Report each line of the records below that contains the string "width", reproducing every such line in full. The match is case-sensitive.

--- start Information supplied ---

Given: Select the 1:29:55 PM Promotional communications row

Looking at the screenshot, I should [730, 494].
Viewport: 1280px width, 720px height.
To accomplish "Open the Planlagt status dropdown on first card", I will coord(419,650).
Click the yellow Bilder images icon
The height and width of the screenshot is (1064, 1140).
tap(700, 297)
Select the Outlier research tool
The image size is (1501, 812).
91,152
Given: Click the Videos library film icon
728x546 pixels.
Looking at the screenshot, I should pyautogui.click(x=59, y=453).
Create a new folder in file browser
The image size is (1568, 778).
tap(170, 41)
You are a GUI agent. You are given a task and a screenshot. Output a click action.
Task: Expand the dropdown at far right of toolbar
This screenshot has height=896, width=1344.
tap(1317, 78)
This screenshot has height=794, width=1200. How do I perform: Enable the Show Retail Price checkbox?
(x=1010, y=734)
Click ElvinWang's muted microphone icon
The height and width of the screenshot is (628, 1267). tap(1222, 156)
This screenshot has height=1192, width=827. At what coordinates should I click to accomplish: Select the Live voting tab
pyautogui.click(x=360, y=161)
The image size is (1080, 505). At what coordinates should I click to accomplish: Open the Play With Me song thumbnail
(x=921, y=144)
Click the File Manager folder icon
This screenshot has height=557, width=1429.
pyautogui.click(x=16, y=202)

--- end Information supplied ---

-- Output of the task --
Viewport: 1280px width, 720px height.
The height and width of the screenshot is (1064, 1140).
This screenshot has height=896, width=1344.
This screenshot has height=794, width=1200. How do I perform: Enable the Show Retail Price checkbox?
The height and width of the screenshot is (628, 1267). tap(1222, 156)
This screenshot has height=1192, width=827. At what coordinates should I click to accomplish: Select the Live voting tab
This screenshot has height=557, width=1429.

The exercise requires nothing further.